Children, drugging, and Traumatic Situation
Childhood trauma and its resulting psychiatric morbidity are common in the USA. One-quarter to one-half of children and youth under the age of 18 years (hereafter referred to as children) experience at least one traumatic event during childhood (Finkelhor et al., 2011; Adams et al., 2013; Kilpatrick et al., 2013). Childhood trauma refers to extremely stressful events such as physical or sexµal abuse, or witnessing violence. Children who experience trauma tend to show developmental, social, and educational difficulties that extend into adulthood.

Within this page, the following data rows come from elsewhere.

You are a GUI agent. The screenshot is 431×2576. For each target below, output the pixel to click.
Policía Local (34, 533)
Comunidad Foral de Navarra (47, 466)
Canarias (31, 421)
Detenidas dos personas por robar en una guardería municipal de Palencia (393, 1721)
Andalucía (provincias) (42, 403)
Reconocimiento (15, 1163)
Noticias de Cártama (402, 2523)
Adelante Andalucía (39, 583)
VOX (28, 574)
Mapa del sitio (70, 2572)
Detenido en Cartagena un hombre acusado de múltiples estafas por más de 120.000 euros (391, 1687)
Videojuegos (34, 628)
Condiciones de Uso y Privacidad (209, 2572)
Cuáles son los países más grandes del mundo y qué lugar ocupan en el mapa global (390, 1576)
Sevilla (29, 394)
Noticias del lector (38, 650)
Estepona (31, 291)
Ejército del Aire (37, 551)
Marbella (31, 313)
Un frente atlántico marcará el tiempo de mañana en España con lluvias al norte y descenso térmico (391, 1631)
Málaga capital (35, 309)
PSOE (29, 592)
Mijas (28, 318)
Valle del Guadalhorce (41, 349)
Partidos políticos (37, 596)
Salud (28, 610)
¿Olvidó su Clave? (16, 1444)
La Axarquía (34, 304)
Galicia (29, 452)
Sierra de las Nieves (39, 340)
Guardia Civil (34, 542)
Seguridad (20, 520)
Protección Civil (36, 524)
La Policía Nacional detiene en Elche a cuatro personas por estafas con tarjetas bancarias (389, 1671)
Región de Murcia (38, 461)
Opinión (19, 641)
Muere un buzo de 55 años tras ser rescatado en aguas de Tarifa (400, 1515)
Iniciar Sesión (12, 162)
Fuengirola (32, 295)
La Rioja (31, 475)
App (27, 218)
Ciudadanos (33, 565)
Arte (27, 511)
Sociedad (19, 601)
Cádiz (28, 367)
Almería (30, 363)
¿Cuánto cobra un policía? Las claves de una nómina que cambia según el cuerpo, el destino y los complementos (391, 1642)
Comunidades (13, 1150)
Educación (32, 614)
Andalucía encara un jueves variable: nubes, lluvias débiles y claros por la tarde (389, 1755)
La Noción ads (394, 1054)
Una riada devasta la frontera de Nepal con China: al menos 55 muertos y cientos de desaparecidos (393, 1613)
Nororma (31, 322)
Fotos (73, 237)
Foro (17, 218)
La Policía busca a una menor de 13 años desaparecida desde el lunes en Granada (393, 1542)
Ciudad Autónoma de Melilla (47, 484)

Antipsychotic medications present significant risks for children. The common side effects include somnolence and sedation, weight gain, metabolic syndrome, hemophilia (blood disease) and accompanying galactorrhoea (lactation) and breast tumors in males, irregular menses and growths of altered cells, potentially irreversible neurological effects and direct cardiovascular damage (Zuddas et al., 2011; Cohen et al., 2012). Across trials, numbers needed to harm begin at one or two precriptions only even for somnolence and sedation, weight gain and neurological effects.
Any genuine medical disease underlying psychiatric symptoms would be reclassified as a medical condition, not mental disorder.
The topic of drugging traumatized children generally refers to two distinct but serious issues: the malicious use of sedatives/medications by caregivers for control or convenience, and the over-prescription of psychotropic drugs (like antipsychotics and sedatives) to manage trauma-induced behaviors in child welfare or foster care systems.
This system transforms episodic and even typical variations in behavior into chronic disabilities. It creates the very conditions it claims to treat.